第29話 連コは8回ほど続いた。

 ゲームは良い。何も考えなくていいからな。


「わ、結構凄いんですね、ランキングで四位じゃないですか」

「まあ、こんな感じでいつもやってる」


 しかし、今は色々と考えなくてはならず。本来の楽しみ方ができないでいた。というのも――


「でも冬馬さんはいつもならフルコンじゃないですか? 調子が悪いんですか?」

「いや、人の目があると思うとな……」


 一人で黙々とやってる時とは違う、妙な緊張感があった。


「何にしても、三人もいるのに音ゲーやる事もないだろ」


 音ゲーは自分が言うのもなんだが、一人寂しく没入するゲームだ。複数で来ているなら、パーティゲームなり協力プレイのできるシューティングなどをやるべきだろう。


「じゃあ、格ゲーとかTPSやってみます?」

「いやー……対戦はちょっと」


 これから頑張っていこうと決めた直後なんだが、いきなり優劣が決まるゲームの極致である対戦ゲームはハードルが高かった。挑戦するにしても、八対八とかバトルロイヤル形式とか、負けたり脱落したストレスのかかりにくいものをだな……


「む、面白そうですね、やりましょうか幸奈ちゃん」


 しかし、千桂は乗り気だった。こいつ、ゲームとかよくやるタイプだったのか?


 彼女の意外な趣味に感心しつつ、二人が格ゲーコーナーへ向かうのについて行く。


 対面に座って、俺は千桂の後ろに立つ。一体どのくらいやりこんでいるのだろうか。


 二人がクレジットを投入して、対戦がはじまる。

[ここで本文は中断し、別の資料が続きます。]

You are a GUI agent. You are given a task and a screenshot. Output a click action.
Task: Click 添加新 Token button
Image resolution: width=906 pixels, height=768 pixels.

千桂が選んだのはいかにも主人公という見た目のキャラクターで、幸奈が選んだのは不細工な筋肉ダルマだった。


『READY FIGHT!』


 と、画面に表示され、ゲームが開始する。


「あっ、むっ、ぎぎっ……」


 何か小声で唸っているが、戦いは見事に一方的だった。


 ……というか、こいつがこのキャラを選んで、幸奈が似つかわしくない筋肉ダルマを選んだ時点で察しても良かったのかもしれない。


 千桂の方は上手く行って三ヒットほど、幸奈はその攻撃を返して十ヒット以上を撃ち込んでいる。一方的な試合展開と言って良いだろう。なんで面白そうなんて言ったんだ。


「あ、ピヨった」


 何発も攻撃がヒットし、キャラクターが操作できなくなる。幸奈のキャラは一度コンボを途切れさせてから、隙が大きく威力の高い技を起点に再度コンボを開始、気持ちよくフィニッシュまで出し切って一ラウンド先取した。


「負けたー……」

「おい、コントローラー離すな、二ラウンド先取だぞ」

「へ? あわわわっ」


 慌ててレバーを掴むが、ファーストアタックを取られて、そのまま一方的な戦いが続く。


 これは……うん、勝ち目は無いな。


 少なくとも幸奈はやりこんでる訳ではないにしろ、それなりにこのゲームをやってる。一方で千桂は、もう推量するのも馬鹿馬鹿しいほどにずぶの素人だ。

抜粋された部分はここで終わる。